In a way, as hinted at by Hitchcock, the modern online journal, free from the fetters of obscurity on dusty academic library shelves, will be truly public, accessible by millions more potential readers.23 The very nature of online journals is that, well, they are online, and being online, the issue of accessibility has more to do with reader access affiliation than reader locale. If a reader has some relationship with a library with access to specific databases, such as Pro-Cite or Web of Science, then this reader has access to a massive amount of information. And given the off-university access allowed by libraries, the reader need not ever step onto the grounds of any hallowed “bricks-and-mortar” institution to avail herself of physical research materials. The location of the research materials is not important, whether in Princeton, NJ, or Manhattan, KS.

Conversely, the impact on authors will be magnified. Rather than publishing in a small journal of little note, every author’s work will have equal access to every reader. Add free access to a journal, and the publication becomes truly universal. “For authors, the answer is simple: a free online journal or archive gives their work a much larger audience, and therefore much greater impact.”24 Morrison and Suber go on to argue that the long-term impact of online publication will be enhanced by the ease to which researchers can find existing research, especially open (and thus, free) access research. This ease of access will result in more and more citations of free online journals, and more and more researchers turning away from information hidden either in offline archives (libraries) or behind password-locked web sites. Given that authors seek impact over monetary reward, open access journals will be seen as a path to more citations, and more citations a path to more recognition.

The online journal movement will also lengthen the “long tail” of academic research publication itself.
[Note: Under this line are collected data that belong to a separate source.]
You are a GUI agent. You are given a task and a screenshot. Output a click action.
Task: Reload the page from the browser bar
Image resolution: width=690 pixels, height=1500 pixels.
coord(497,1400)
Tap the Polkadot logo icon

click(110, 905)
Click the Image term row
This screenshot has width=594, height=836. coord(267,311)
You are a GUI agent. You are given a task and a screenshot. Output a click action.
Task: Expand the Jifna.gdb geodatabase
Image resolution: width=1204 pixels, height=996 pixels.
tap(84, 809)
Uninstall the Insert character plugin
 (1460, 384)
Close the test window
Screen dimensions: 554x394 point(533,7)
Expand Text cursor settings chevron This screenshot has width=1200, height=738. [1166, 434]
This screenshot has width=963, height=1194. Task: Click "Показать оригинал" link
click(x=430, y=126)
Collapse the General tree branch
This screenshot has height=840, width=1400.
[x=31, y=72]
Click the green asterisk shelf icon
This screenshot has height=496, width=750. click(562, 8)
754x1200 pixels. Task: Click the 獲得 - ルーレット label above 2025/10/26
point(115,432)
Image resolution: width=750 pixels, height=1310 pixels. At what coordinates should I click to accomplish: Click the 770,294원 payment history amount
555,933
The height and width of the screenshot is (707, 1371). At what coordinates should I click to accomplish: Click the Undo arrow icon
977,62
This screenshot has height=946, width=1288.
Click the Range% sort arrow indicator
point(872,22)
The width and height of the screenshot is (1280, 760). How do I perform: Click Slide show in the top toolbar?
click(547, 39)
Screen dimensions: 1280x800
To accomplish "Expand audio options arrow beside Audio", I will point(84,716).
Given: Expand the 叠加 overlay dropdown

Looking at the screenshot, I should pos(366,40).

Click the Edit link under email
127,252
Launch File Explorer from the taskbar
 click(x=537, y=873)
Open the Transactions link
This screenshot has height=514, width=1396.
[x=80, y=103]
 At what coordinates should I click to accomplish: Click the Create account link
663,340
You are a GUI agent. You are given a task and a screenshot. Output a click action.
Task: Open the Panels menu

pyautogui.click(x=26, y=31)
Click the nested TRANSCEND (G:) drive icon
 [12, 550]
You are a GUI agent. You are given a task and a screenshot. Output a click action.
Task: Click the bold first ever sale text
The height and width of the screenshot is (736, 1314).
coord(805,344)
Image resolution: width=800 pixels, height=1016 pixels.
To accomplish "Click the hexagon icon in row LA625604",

To some extent this effect, first posed by Chris Anderson of Wired Magazine in October 2004, will exaggerate the population of narrowly defined journals, given the low economic barriers.25 Rather than having to appeal to a large population of potential readers, the economic model of small journals will, based on this theory, result in more and more small, excruciating narrowly focused journal.

This is not to suggest that creating an online journal is little more than a selecting a web address (URL) and some editing software. It involves more than just setting up a web site and filling it with academic journal articles. It is more than putting out a call for research, editing the ensuing presumed flood of work and putting in on the web. And, it is more than pulling together a team of editors, reviewers, and graduate students to do the legwork. The online journal requires a careful step-wise approach that takes into account all of these elements (and many more) at the university or private foundation level. A host of policy and technical issues must be addressed by all online journals, early or late in their development. In some respects, online journals are in the full bloom of their adolescence, with most online editors feeling their way, much as early web site builders were when they coded sites by hand in the early 1990s.

Having established that a new publishing trend is washing over us, let us examine one possible set of criteria and the various concerns every online journal publisher and/or editor should address early in the process, rather than late. We will examine these steps within three general phases: Getting Started, Operations, and Long-Term Sustainability.

Phase One: Getting Started

The idea for starting an online journal might well up from many sources. It could be generated from a sense of need: a particular subject is not being addressed. It might also simply satisfy the interests of a small group of individuals. And, again, it could be the result of long-term research in one particular area, or the recent funding of a new area of academic activity.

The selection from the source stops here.